Prescription opioids

  • Tramadol: prescribed for moderate to severe pain, say after an operation or a serious injury. Tramadol is a popular opioid in NHS England. Its strength is 10 per cent that of morphine, but became the most common prescribed opioid cited in drug deaths by the 2010s. Brand names include: Invodol, Larapam, Mabron, Maneo, Marol, Maxitram, Oldaram, Tilodol, Tradorec, Tramquel, Tramulief, Zamadol, Zeridame and Zydol.
  • Oxycodone: prescribed for moderate to severe pain. Its strength is 150 per cent that of morphine. Brand names include: Percodan, Endodan, Roxiprin, Percocet, Endocet, Roxicet and OxyContin, which is produced by the Sackler family and is at the heart of the US opioid crisis.
  • Codeine: prescribed for moderate pain, say as a cough medicine and for diarrhoea or following an injury or operation. Lower-strength codeine can be bought from a pharmacy in England. Its strength is 15 per cent that of morphine. Brand names include: Aspalgin, Codral Cold & Flu Original, Nurofen Plus, Panadeine Forte, Panamax Co, Mersyndol and Panalgesic.
  • Fentanyl: prescribed for chronic and severe pain as a result of cancer, nerve damage, and major trauma and surgeries. It is 80 to 100 times stronger than morphine, and the illicit use and production of fentanyl is growing, with a 29 per cent rise in fentanyl deaths in the UK in 2017. It is a popular street drug, especially in the north of England, as its potency makes it ideal to mix with heroin or cocaine. It is used as a lethal injection to execute inmates in Nebraska, while Russian authorities were reported to have used a related opioid, carfentanyl, which is 100 times stronger than fentanyl and up to 10,000 times stronger than morphine, in the 2002 Moscow theatre hostage crisis in which 130 people died. Rodrigo Duterte, the Philippines president who’s reported to have ordered extra-judicial executions of alleged drug dealers, once said that he went over his required dose of fentanyl because it made him feel like he’s “on cloud nine”. Brand names include: Abstral, Actiq, Duragesic, Ionsys and Sublimaze.

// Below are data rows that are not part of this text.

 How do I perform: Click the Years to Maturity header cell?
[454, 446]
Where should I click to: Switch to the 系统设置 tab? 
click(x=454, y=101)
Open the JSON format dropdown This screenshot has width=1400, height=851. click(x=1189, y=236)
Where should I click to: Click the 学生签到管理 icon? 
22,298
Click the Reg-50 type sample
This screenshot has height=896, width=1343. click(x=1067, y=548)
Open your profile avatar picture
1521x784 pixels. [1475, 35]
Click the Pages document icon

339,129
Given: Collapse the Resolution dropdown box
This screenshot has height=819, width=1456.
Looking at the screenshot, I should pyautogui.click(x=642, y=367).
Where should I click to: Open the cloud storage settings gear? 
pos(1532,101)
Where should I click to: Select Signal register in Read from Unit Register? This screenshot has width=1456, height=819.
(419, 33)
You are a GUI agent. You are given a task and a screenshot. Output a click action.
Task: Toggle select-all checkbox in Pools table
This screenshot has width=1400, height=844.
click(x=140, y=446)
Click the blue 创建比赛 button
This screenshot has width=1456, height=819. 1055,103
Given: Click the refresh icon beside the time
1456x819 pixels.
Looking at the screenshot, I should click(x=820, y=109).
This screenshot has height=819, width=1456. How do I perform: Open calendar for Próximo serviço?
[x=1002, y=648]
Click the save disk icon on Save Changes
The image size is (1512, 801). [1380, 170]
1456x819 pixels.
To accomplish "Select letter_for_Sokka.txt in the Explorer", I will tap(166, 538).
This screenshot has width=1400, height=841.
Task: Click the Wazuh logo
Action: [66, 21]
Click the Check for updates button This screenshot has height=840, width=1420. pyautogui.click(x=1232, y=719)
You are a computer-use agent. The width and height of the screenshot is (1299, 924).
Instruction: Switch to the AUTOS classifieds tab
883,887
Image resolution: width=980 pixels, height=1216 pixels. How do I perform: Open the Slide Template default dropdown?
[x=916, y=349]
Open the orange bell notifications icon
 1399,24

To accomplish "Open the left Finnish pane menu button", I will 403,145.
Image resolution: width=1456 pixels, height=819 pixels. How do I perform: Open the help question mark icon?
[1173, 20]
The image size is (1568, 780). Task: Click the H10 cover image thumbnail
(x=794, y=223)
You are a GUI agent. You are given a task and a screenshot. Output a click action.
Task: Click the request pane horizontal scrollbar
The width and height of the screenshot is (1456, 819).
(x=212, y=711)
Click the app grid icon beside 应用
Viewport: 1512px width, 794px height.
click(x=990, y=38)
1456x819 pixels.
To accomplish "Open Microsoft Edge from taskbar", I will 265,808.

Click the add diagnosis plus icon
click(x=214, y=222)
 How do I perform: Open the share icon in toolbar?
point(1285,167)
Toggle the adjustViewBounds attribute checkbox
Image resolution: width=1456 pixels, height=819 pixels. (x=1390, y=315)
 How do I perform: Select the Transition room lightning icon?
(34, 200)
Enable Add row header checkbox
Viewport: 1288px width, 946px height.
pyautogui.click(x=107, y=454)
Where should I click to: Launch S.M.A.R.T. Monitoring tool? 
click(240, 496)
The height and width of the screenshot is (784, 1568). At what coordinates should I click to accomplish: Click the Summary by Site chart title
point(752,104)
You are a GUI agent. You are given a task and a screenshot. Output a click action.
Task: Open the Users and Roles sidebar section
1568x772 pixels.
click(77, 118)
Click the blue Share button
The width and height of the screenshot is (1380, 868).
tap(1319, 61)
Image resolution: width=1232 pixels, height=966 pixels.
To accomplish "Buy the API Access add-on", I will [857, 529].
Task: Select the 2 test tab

  • Morphine: prescribed for severe chronic and acute pain, say after surgery or a serious injury, or cancer pain or pain from a heart attack. Most of the world’s morphine is used to make other opioids, including oxymorphone and heroin. Morphine’s strength is the benchmark against which the strength of other painkillers and analgesics is measured. Brand names include: MST, Zomorph, Sevredol, Morphgesic, MXL and Oramorph.